*** Exercise data Section Begins ***

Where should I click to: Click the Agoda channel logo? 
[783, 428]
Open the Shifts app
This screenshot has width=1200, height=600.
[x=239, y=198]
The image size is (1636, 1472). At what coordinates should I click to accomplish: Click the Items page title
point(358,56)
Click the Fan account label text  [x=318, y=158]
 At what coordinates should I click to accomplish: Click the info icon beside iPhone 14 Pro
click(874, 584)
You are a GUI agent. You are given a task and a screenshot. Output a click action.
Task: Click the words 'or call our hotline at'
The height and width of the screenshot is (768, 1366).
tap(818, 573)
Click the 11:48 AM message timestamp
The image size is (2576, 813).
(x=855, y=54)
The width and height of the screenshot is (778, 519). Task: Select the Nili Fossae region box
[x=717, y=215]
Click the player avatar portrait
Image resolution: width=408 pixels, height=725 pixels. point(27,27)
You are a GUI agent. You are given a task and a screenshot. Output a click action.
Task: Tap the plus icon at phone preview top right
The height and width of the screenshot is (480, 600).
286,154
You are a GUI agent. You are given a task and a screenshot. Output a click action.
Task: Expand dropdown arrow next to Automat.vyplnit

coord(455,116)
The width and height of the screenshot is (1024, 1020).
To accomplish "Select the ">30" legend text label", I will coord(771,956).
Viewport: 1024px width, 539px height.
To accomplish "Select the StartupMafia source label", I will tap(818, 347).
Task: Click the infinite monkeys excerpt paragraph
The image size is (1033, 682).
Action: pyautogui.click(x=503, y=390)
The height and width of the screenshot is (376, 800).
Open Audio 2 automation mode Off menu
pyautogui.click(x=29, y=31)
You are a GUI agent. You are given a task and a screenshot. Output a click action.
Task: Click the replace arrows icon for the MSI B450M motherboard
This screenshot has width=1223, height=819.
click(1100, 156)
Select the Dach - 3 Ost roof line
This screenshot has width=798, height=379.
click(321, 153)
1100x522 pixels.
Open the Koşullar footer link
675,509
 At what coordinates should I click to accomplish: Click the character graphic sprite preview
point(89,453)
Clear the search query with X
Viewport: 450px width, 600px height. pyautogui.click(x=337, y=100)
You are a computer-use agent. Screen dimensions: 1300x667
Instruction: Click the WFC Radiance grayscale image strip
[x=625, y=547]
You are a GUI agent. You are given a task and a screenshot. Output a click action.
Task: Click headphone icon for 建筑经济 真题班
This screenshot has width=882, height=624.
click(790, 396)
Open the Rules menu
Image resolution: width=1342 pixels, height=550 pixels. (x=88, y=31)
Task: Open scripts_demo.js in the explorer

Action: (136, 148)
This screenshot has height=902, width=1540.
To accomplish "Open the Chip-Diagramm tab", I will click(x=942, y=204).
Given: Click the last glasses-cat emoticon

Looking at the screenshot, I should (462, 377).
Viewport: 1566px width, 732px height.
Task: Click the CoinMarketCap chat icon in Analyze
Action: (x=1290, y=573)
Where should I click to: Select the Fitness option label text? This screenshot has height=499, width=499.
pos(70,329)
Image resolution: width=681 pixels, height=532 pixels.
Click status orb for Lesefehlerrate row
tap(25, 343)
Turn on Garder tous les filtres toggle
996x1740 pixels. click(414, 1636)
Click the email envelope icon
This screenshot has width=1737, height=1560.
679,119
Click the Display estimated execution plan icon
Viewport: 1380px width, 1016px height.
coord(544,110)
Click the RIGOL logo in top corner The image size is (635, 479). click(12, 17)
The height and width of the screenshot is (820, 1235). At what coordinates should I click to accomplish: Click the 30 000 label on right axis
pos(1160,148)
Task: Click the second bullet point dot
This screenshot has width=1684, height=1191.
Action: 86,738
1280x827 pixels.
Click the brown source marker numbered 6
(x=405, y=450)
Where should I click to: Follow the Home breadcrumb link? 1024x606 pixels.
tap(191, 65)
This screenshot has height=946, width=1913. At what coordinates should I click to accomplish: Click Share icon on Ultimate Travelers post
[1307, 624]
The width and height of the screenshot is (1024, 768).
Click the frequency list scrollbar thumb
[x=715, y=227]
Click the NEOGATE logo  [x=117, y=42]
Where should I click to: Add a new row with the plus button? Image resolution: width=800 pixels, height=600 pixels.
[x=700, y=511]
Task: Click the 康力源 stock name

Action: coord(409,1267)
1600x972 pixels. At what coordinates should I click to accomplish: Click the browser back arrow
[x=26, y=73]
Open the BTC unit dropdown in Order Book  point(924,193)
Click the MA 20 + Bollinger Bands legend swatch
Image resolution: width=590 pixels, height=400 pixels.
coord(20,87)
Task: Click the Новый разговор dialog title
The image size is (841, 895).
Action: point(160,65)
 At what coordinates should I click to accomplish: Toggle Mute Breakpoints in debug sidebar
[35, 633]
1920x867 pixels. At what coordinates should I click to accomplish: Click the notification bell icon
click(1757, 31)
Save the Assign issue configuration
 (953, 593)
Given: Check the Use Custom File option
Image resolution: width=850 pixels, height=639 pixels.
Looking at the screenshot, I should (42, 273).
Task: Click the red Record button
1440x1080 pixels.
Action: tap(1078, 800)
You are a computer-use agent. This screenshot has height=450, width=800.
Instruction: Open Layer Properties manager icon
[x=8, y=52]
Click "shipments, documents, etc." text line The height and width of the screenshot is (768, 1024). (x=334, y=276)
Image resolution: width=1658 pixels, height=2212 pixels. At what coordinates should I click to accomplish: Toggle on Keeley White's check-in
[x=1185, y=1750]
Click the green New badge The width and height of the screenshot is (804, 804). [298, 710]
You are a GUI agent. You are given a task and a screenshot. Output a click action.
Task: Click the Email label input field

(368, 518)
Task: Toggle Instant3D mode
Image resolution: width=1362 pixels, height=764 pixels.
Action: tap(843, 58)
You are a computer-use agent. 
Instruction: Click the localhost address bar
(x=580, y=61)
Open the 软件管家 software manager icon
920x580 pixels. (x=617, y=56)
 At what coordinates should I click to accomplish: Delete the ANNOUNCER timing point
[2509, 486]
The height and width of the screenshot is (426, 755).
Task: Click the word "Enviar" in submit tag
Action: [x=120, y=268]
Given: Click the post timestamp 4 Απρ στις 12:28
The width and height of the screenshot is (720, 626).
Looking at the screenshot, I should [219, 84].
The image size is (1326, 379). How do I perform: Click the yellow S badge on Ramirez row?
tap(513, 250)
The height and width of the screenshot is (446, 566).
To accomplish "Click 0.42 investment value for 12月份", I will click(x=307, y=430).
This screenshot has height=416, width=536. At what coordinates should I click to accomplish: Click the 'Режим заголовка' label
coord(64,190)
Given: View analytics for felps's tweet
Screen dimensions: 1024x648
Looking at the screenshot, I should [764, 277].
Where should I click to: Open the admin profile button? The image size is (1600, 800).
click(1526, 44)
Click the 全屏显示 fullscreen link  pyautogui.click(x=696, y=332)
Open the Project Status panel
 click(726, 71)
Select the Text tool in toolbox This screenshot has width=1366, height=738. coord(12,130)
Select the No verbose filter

*** Exercise data Section Ends ***

Work to be completed
Copy out only the lines from the one containing "Open the 软件管家 software manager icon" down to the last line of the material, keeping both ends.

Written answer
Open the 软件管家 software manager icon
920x580 pixels. (x=617, y=56)
 At what coordinates should I click to accomplish: Delete the ANNOUNCER timing point
[2509, 486]
The height and width of the screenshot is (426, 755).
Task: Click the word "Enviar" in submit tag
Action: [x=120, y=268]
Given: Click the post timestamp 4 Απρ στις 12:28
The width and height of the screenshot is (720, 626).
Looking at the screenshot, I should [219, 84].
The image size is (1326, 379). How do I perform: Click the yellow S badge on Ramirez row?
tap(513, 250)
The height and width of the screenshot is (446, 566).
To accomplish "Click 0.42 investment value for 12月份", I will click(x=307, y=430).
This screenshot has height=416, width=536. At what coordinates should I click to accomplish: Click the 'Режим заголовка' label
coord(64,190)
Given: View analytics for felps's tweet
Screen dimensions: 1024x648
Looking at the screenshot, I should [764, 277].
Where should I click to: Open the admin profile button? The image size is (1600, 800).
click(1526, 44)
Click the 全屏显示 fullscreen link  pyautogui.click(x=696, y=332)
Open the Project Status panel
 click(726, 71)
Select the Text tool in toolbox This screenshot has width=1366, height=738. coord(12,130)
Select the No verbose filter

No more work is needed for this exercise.